In this model, developing unsafe abstractions has moved from a complex exercise in reverse-engineering the semantics of the language and of your code, into a more iterative process that naturally evolves from the unsafe block, which is the root of all unsafe development workflows, via a stream of small, simple, and self-contained abstraction design decisions.

Certainly, the price to pay for making each of these decisions easier is that there are more of them along the way. But overall, I think that when dealing with limited human brains, this is almost always the right trade-off.

This will not resolve anything!

…nor does it have to. It is intended as a step forward, not as a silver bullet.

The process of making Unsafe Rust easier to understand and use has begun a long time ago, with the first visible milestone being perhaps the publication of the Nomicon. It has gone through a large amount of intemediary steps, involving many blog posts, the Rust Belt project, and the ongoing unsafe Rust guidelines and memory model efforts.

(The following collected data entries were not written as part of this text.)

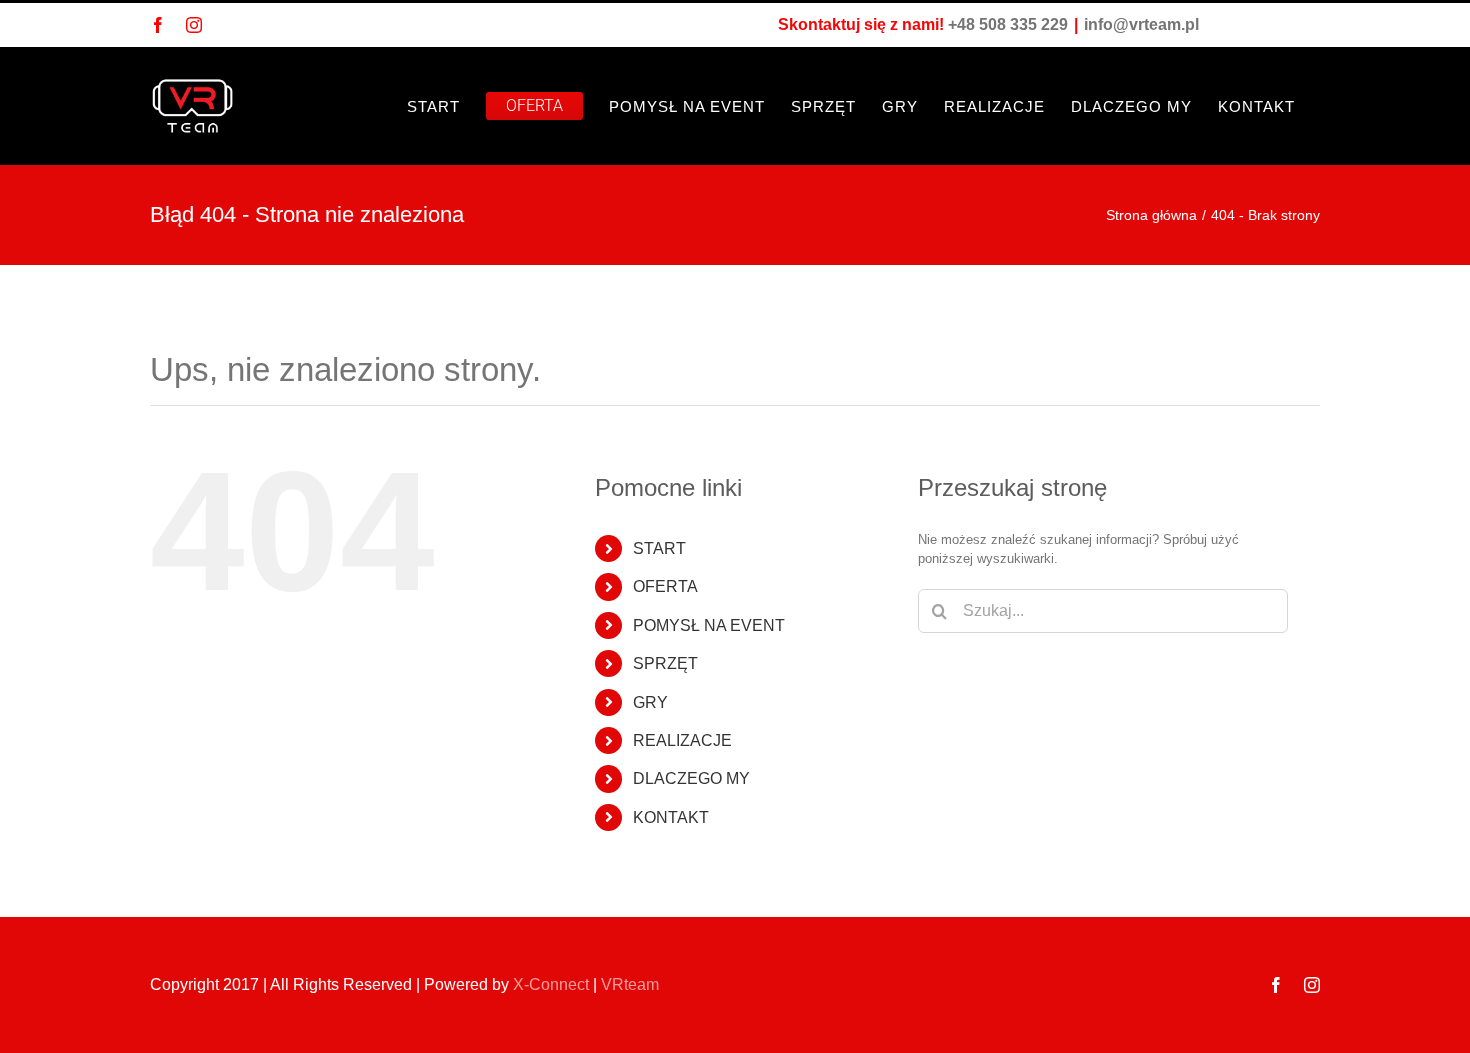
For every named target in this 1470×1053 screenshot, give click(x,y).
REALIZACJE (682, 740)
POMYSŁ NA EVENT (709, 625)
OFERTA (665, 586)
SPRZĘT (665, 663)
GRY (650, 702)
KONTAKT (671, 817)
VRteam (630, 984)
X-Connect (551, 984)
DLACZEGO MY (691, 778)
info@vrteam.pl (1141, 24)
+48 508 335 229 (1008, 24)
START (659, 548)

Not every step was a direct success. Some RFCs were rejected, some std APIs like scoped threads had to be discarded in a backwards-incompatible way because even the best Rust devs could not fully tell what is safe from what isn’t. But even these apparent failures turned out to be mere learning experiences, which the community could use to move forward and avoid making the same mistake twice. Now we have sound scoped threads. Well, as far as we can tell, anyway :stuck_out_tongue:

This pre-RFC is intended to be a stepping stone towards a future of easier unsafe development, which of course may never materialize:

  • By clarifying what unsafe Rust is about, it allows Rust’s famed static analysis tools (including rustc’s warnings and clippy) to go further in their analysis than was ever possible before, and hopefully to ultimately help unsafe code developers more at their task instead of less (since, by common agreement, they are the Rust developers who need most help).
  • By being designed for minimalism today and extensibility tomorrow (all the way to much more complex and tantalizing features like @gbutler’s statically checked contracts proposal), it makes gradual evolution of unsafe semantics a viable endeavour, rather than imposing from the start a daunting and impossibly large compatibility-breaking change.

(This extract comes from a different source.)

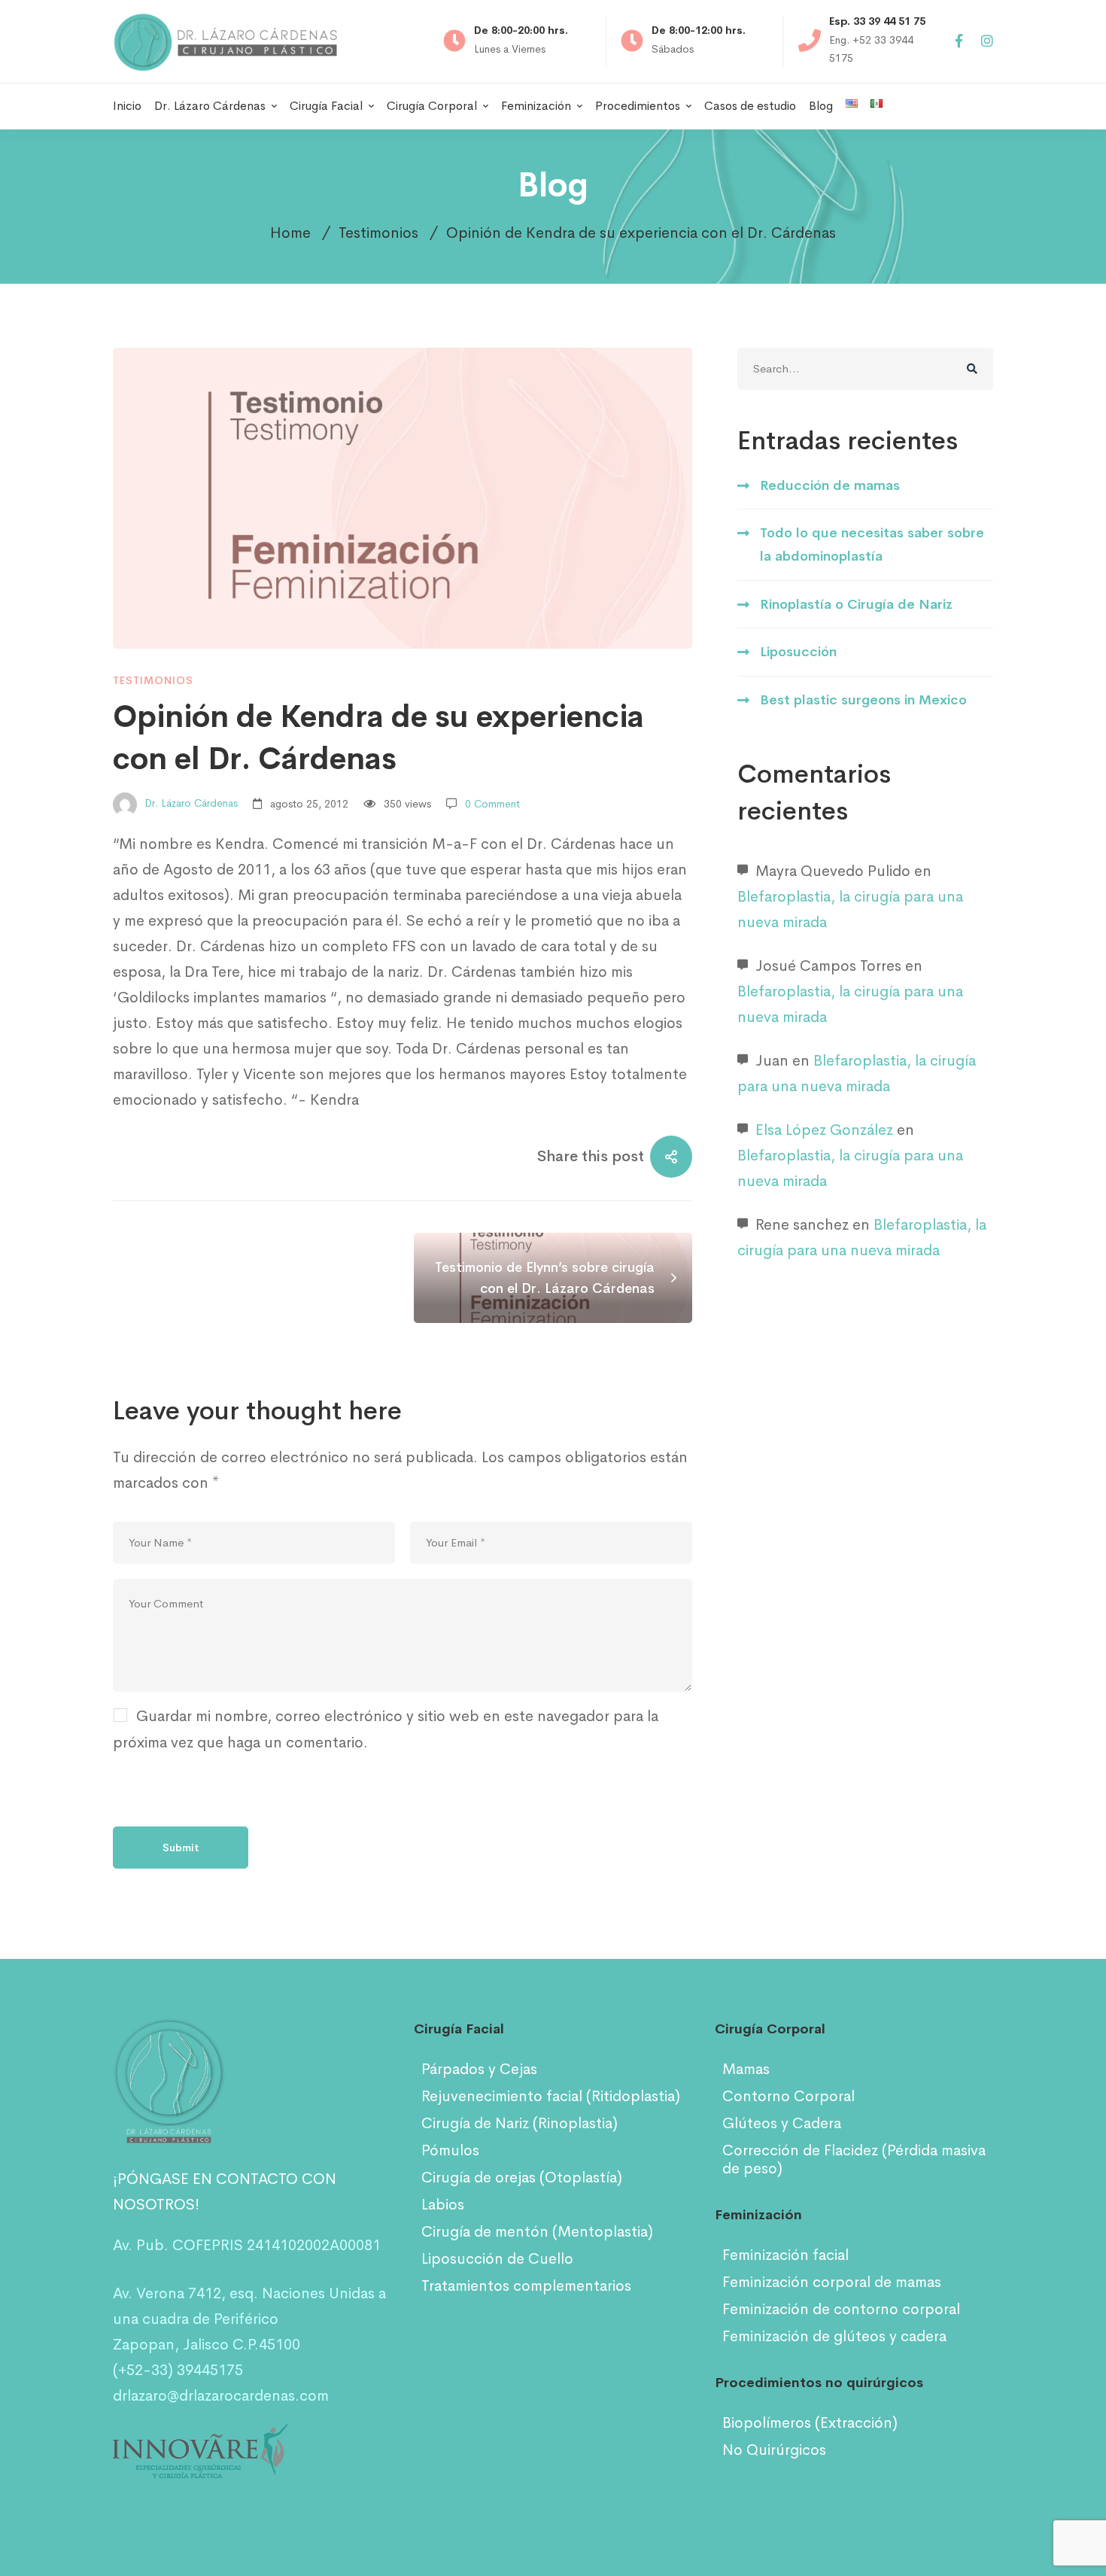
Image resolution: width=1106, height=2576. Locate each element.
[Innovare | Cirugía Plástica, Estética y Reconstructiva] (200, 2436)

Maybe this pre-RFC will ultimately be accepted, possibly after an indefinitely long library-based probation period. Maybe it will be hard-rejected. Maybe it will be left in limbo forever. Maybe it will be superseded by a better idea. But whatever happens, I hope that this thread will be remembered as a useful contribution to the continuous Rust improvement process of figuring out what Unsafe Rust is, what are its pitfalls, and how we can best avoid them…

But to go back to the core topic, yes, even if accepted, this pre-RFC won’t be enough to kill today’s TrustedLen. All it does is to introduce new abstraction vocabulary that can be used to devise its eventual replacement. And to clearly differentiate safe/unsafe abstractions and lint against unsafe code relying on safe abstractions. And to gradually phase out the “unsafe precondition means unsafe body” footgun, which we cannot just turn off in the compiler right away due to backwards compatibility promises.

2 Likes

Thanks for your detailed response. I think we still disagree on several fundamental aspects, but I see where you are coming from.

Sad but true. However, I am somewhat of an ergonomics enthusiast myself. I cringe when I have to write out a <'lifetime> explicitly. :stuck_out_tongue: Seriously though — I have seen and learned about many pieces of bad language design and ergonomics issues causing bugs. I’ve helped people debug their JavaScript containing == instead of ===, Python being mis-indented, C++ double-freeing through a shared_ptr because the base class wasn’t marked enable_shared_from_this… and so on and so forth. Over the years, I’ve come to appreciate good language ergonomics and despise the lack of it greatly.

However, we just seem to have different thresholds of sensitivity here, and therefore disagree on what needs changing. I think that the current syntax and semantics of unsafe in Rust is just fine (maybe with the exception of automatically marking unsafe functions’ bodies as unsafe), whereas you think it needs improvement.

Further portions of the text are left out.